In an important 2015 paper, Vivenkian Ashok, Ilyana Kuziemko, and Ebonya Washington indicate that this kind of argument is effective. Their research tackles the question of why public support for economic redistribution has not risen since 1970 despite the large increase in economic inequality.
They show that the overall flat levels of support for redistribution actually mask significant shifts among different subgroups. In particular, African Americans and the elderly have become substantially less supportive of redistribution, while non-elderly whites have become moderately more supportive. Looking more precisely at African Americans, the biggest driver turns out to be a decline in support for race-specific modes of redistribution. For senior citizens, however, the biggest issue is that the elderly “have grown increasingly opposed to government provision of health insurance.”
The authors posit that “older Americans worry that redistribution will come at their expense, in particular via cuts to Medicare.”
This does not factually describe the structure of current Medicare-for-all proposals (which in fact make Medicare more generous), but it does reflect a powerful psychological dynamic. The result is that older Americans have become increasingly willing to vote in line with their culturally conservative beliefs without fear of consequence for their personal economic well-being. Indeed, they’ve often convinced themselves that voting for Republicans will help preserve America’s generous safety net for old people.
In the short term, expanding Medicare to cover people ages 55 to 65 should be a winning issue with people in that age bracket. But if it actually happens, the perverse scenario in which beneficiaries of the welfare state come to oppose its further expansion get worse. Medicare for Kids fixes this problem.

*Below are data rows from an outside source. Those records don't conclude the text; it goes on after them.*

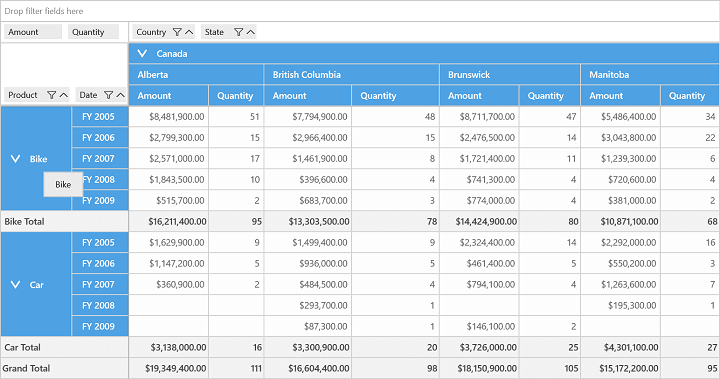Click the filter fields drop area
Image resolution: width=720 pixels, height=379 pixels.
click(360, 11)
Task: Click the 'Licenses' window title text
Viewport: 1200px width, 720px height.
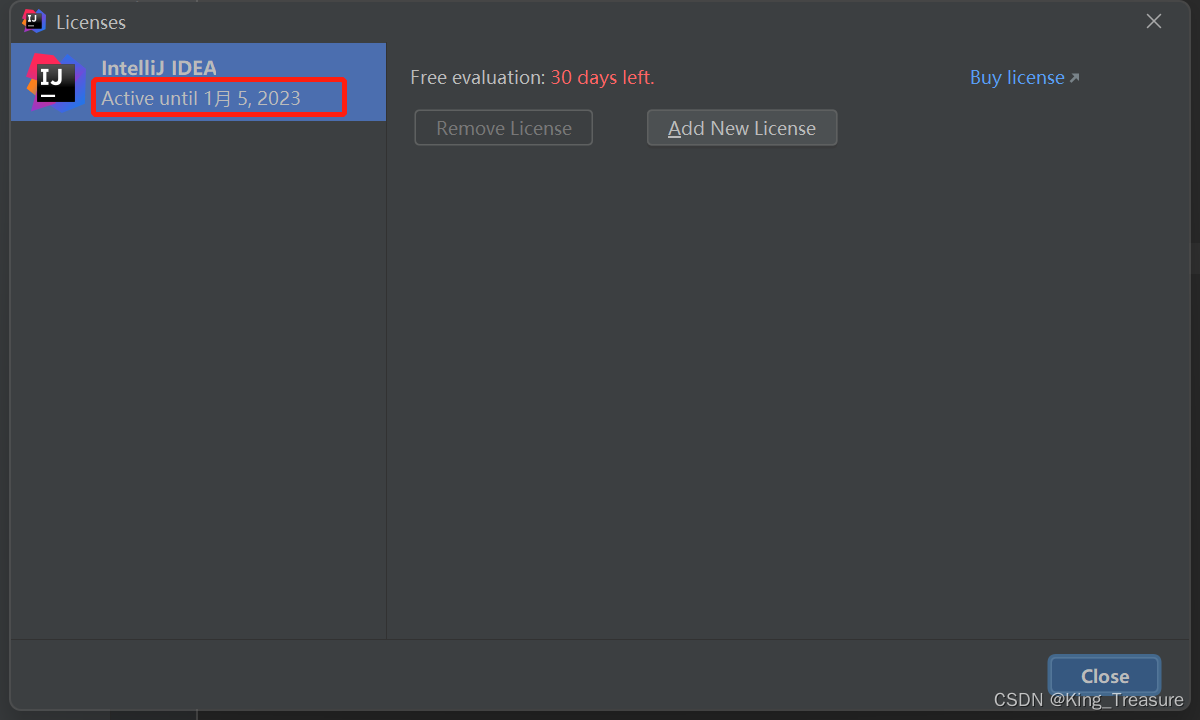Action: 91,22
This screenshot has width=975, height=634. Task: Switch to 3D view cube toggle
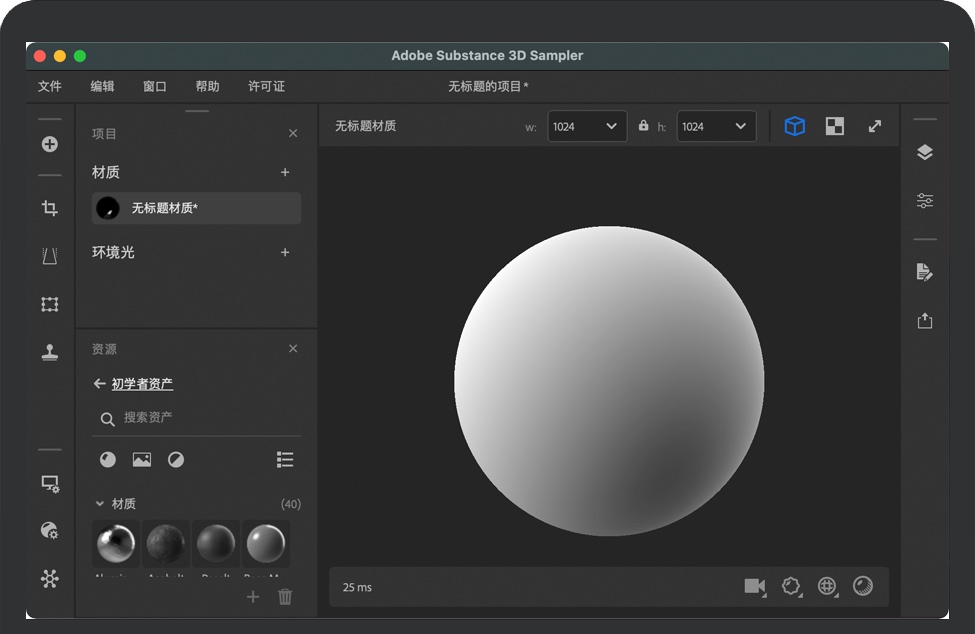(x=794, y=126)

Medicare for Kids has strong political economy
The great thing from a political economy perspective is that if the beneficiaries of Medicare for Kids liked the program, they would end up having a direct personal incentive to favor its expansion.
Parents who’d loved the fact that they never had to worry about their children’s insurance would hear plans to extend the program up to age 25 or 30 as further reassuring that their kids wouldn’t end up losing out. What’s more, if the government-provided insurance turned out to be good, parents might start to want some for themselves. The basic challenges of program expansion — it costs money, people don’t like paying taxes, and special interest groups will complain — would still be there, of course, but the incentives would be aligned for success to spur program expansion.
Creating special programs for the elderly, unfortunately, has tended to have the opposite impact, and accepting a half-a-loaf strategy to extend Medicare coverage to a larger population of older people might make it harder to eventually achieve universal health care.
Medicare for Kids, by contrast, is the kind of half-measure that would actually keep the country on the path to eventually delivering a real guarantee of health insurance for everyone.